Variations of rhizosphere and bulk soil microbial community in successive planting of Chinese fir (Cunninghamia lanceolata)

Jiachen Chen; Zhifang Deng; Zheng Jiang; Jin Sun; Fangfang Meng; Xiaodong Zuo; Linkun Wu; Guangqiu Cao; Shijiang Cao

doi:10.3389/fpls.2022.954777

Variations of rhizosphere and bulk soil microbial community in successive planting of Chinese fir (Cunninghamia lanceolata)

Front Plant Sci. 2022 Aug 12:13:954777. doi: 10.3389/fpls.2022.954777. eCollection 2022.

Authors

Jiachen Chen^{1

2

3}, Zhifang Deng⁴, Zheng Jiang¹, Jin Sun⁵, Fangfang Meng^{1

2

3}, Xiaodong Zuo^{1

2

3}, Linkun Wu⁴, Guangqiu Cao^{1

2

3}, Shijiang Cao^{1

2

3}

Affiliations

¹ College of Forestry, Fujian Agriculture and Forestry University, Fuzhou, China.
² Chinese Fir Engineering Technology Research Center of the State Forestry and Grassland Administration, Fuzhou, China.
³ Key Laboratory of Forest Stress Physiology, Ecology and Molecular Biology, Fuzhou, China.
⁴ College of Life Sciences, Fujian Agriculture and Forestry University, Fuzhou, China.
⁵ College of Agriculture, Fujian Agriculture and Forestry University, Fuzhou, China.

Abstract

Successive planting and monoculture, as common forest management methods, are widely used globally, especially in Chinese fir plantations in the subtropical areas of southern China.
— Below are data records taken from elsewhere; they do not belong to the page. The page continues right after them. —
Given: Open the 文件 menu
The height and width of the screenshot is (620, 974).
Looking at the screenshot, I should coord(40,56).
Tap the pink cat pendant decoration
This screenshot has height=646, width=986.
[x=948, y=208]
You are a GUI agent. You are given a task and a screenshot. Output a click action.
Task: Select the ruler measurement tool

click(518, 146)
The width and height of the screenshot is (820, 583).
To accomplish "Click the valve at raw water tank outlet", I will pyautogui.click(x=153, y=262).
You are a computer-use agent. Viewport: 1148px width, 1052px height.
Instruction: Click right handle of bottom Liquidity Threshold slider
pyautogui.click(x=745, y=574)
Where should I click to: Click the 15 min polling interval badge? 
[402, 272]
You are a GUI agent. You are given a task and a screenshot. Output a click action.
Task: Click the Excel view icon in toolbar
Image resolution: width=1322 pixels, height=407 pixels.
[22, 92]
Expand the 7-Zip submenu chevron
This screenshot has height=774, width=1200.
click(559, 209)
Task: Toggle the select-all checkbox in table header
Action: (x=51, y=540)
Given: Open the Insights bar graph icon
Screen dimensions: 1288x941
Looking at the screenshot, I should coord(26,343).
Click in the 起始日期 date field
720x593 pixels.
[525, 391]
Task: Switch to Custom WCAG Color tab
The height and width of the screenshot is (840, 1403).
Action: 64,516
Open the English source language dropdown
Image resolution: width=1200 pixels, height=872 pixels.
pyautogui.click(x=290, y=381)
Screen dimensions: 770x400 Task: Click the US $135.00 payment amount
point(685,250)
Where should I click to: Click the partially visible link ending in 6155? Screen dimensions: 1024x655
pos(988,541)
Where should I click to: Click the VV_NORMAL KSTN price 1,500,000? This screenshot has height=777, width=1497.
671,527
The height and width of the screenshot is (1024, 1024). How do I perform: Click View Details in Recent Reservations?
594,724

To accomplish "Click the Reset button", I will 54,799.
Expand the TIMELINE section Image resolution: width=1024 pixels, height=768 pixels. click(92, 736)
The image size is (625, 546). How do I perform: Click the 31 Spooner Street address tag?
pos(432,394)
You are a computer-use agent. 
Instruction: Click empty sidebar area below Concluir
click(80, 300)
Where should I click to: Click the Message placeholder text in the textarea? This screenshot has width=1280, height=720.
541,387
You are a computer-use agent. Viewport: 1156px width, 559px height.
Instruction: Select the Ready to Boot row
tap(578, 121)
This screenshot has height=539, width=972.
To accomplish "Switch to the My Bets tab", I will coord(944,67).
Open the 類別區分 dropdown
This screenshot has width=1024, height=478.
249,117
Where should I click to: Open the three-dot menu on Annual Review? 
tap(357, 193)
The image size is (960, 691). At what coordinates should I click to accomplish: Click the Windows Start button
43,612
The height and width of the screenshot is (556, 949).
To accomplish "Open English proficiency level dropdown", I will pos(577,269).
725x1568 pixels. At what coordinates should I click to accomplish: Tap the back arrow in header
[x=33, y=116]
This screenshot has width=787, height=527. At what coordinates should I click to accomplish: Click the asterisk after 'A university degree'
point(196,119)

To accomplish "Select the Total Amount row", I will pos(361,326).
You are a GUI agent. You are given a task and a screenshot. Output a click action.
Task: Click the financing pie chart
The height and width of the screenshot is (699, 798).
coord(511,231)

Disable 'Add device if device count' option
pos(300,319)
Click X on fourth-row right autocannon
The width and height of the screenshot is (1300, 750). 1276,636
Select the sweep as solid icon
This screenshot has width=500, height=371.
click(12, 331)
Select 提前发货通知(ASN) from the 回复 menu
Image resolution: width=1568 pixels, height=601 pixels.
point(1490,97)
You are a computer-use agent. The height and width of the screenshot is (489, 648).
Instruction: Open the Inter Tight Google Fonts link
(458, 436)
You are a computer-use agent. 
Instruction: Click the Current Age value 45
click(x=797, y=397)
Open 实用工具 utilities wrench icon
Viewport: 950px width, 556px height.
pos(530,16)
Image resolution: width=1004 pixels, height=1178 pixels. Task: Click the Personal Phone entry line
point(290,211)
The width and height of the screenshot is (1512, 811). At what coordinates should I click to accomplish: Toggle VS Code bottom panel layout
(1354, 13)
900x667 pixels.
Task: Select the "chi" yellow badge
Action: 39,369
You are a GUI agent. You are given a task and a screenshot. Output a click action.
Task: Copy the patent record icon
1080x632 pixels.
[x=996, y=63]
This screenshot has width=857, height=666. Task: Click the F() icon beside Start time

Although soil fertility depletion and productivity decline caused by successive planting have been widely reported, the underlying mechanism is still ambiguous. In this study, the composition and diversity of soil microorganisms (rhizosphere and bulk soils) in Chinese fir seedlings exposed to successive planting soils (first-generation Chinese fir seedings, FCP. second-generation Chinese fir seedings, SCP. third-generation Chinese fir seedings, TCP) and broadleaf tree species soil (Phoebe zhennan S. Lee et F. N. Wei, CK) were examined with high-throughput sequencing technology. Our findings revealed that the diversity and richness of bacterial and fungal communities were remarkably reduced in TCP than FCP and SCP, and were remarkably different between FCP and SCP. At the phylum level, the fungi with greatest relative abundance were Basidiomycota (5.74-32.88%) and Ascomycota (57.63-87.38%), while the bacteria with the greatest relative abundance were Acidobacteria (23.16-31.17%) and Proteobacteria (24.71-29.32%) for all treatments in both soil types. Additionally, the relative abundance of some pathogens (Penicillium and Burkholderia) was significantly higher in TCP than in FCP and SCP, suggesting that the presence of pathogens is an important factor in increasing the incidence of soil-borne sickness. Moreover, changes in fungal and bacterial communities were predominantly driven by soil dissolved organic carbon (DOC), DOC/DON ratio (DOCN), NO₃ ^--N, microbial biomass carbon (MBC), and MBC/MBN ratio (MBCN). Overall, the long-term monoculture of Chinese fir promotes the microecological imbalance of rhizosphere and bulk soil, and remarkably reduced soil microbial community diversity. These results can provide a scientific support for the implementation of future management measures for fir plantations (e.g., fertilization, addition of microbial fungicides, and construction of mixed forests).

Keywords: Chinese fir; high-throughput sequencing; soil microbial community; soil nutrient environment; successive planting.